说明文档:ftp://ftp.ebi.ac.uk/pub/databases/Rfam/CURRENT/rfam_scan/Expandednotesonrunningrfam_scan.pl.txt

2.1 下载 rfam_scan.pl 软件

下载最新版本的 rfam_scan.pl 软件

$ mkdir /opt/biosoft/rfam
$ cd /opt/biosoft/rfam
$ wget ftp://ftp.sanger.ac.uk/pub/databases/Rfam/CURRENT/rfam_scan/rfam_scan.pl
$ chmod 755 rfam_scan.pl
$ echo 'PATH=$PATH:/opt/biosoft/rfam' >> ~/.bashrc
$ source ~/.bashrc

2.2 安装 infernal

rfam_scan.pl 的运行需要 infernal 软件。此外还需要 Perl 5.6 及以上版本,NCBI BLAST 程序 和 Bioperl。
rfam 11 版本的 rfam_scan.pl 需要安装 infernal 1.0 (1.1版本会报错):

$ wget http://selab.janelia.org/software/infernal/infernal-1.0.2.tar.gz
$ tar zxf infernal-1.0.2.tar.gz
$ cd infernal-1.0.2
$ ./configure --prefix=/opt/biosoft/infernal-1.0.2 && make && make install
$ echo 'PATH=$PATH:/opt/biosoft/infernal-1.0.2/bin/' >> ~/.bashrc
$ source ~/.bashrc

2.3 下载并安装 rfam 的 blast 和 cm 数据库

blast 数据库包含了所有 rfam 家族的核酸序列。并且这些序列进行以 90% 的一致性进行了去冗余处理。
cm 数据库包含了所有的 rfam 家族的 covariance models。
rfam 11 版本中包含了 383,004 条序列和 2,208 个 cms(即 2,208 个 rfam 家族)。

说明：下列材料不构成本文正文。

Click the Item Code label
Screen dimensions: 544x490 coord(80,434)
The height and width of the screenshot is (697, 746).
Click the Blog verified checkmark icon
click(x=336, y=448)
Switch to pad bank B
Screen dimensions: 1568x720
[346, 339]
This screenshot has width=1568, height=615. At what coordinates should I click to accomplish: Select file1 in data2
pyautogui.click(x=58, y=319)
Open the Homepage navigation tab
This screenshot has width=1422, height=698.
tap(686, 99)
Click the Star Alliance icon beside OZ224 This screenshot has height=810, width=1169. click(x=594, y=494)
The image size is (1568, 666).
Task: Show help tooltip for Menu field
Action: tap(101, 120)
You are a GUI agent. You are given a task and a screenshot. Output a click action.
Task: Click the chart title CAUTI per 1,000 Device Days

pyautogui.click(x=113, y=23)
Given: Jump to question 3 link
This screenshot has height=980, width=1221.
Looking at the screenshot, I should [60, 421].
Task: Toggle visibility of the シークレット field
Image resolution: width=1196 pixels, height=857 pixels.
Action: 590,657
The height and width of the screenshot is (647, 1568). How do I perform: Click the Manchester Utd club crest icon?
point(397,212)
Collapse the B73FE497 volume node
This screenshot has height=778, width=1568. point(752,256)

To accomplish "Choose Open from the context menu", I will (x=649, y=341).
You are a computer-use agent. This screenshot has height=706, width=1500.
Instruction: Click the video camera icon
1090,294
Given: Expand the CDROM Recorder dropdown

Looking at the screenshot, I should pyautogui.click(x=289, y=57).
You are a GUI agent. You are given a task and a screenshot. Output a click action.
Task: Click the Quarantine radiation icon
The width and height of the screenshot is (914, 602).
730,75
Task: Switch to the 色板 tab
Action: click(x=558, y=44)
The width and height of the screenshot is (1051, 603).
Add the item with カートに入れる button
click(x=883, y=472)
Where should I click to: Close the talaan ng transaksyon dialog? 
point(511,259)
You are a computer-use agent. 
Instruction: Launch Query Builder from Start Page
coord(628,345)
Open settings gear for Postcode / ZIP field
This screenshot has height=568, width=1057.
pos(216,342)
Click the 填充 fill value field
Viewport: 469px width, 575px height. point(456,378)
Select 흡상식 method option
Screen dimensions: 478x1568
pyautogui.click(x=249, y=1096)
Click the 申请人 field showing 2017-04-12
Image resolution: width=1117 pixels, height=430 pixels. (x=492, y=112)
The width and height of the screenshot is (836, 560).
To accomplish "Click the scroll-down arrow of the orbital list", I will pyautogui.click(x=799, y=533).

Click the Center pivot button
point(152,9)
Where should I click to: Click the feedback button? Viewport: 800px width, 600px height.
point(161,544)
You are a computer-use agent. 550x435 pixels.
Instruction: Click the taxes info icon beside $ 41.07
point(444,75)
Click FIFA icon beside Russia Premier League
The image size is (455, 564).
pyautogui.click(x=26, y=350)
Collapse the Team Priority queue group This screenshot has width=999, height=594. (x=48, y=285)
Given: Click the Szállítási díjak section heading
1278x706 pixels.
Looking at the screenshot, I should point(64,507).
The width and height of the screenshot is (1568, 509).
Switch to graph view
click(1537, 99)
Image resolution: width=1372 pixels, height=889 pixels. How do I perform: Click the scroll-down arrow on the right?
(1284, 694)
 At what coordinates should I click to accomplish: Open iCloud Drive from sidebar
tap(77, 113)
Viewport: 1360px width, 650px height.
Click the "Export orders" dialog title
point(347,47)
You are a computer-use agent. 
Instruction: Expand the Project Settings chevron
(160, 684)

$ wget ftp://ftp.sanger.ac.uk/pub/databases/Rfam/CURRENT/Rfam.fasta.gz
$ gzip -d Rfam.fasta.gz
$ formatdb -i Rfam.fasta -p F
$ wget ftp://ftp.sanger.ac.uk/pub/databases/Rfam/CURRENT/Rfam.cm.gz
$ gzip -d Rfam.cm.gz

3. 使用 rfam

常用例子:

$ rfam_scan.pl -blastdb /opt/biosoft/rfam/Rfam.fasta /opt/biosoft/rfam/Rfam.cm genome.fasta -o rfam.gff3

上述例子中,软件将调用 blast 将 query 序列比对到 Rfam.fasta 的 blast 数据库中,去寻找相应的 ncRNA 的相似序列,使用的 blast evalue 的阈值是 0.01 。 然后将 blast 的结果再调用 cmsearch 使用 Rfam.cm 进行验证,减少假阳性概率。如果不使用 blast,仅使用 cmsearch 则速度极慢。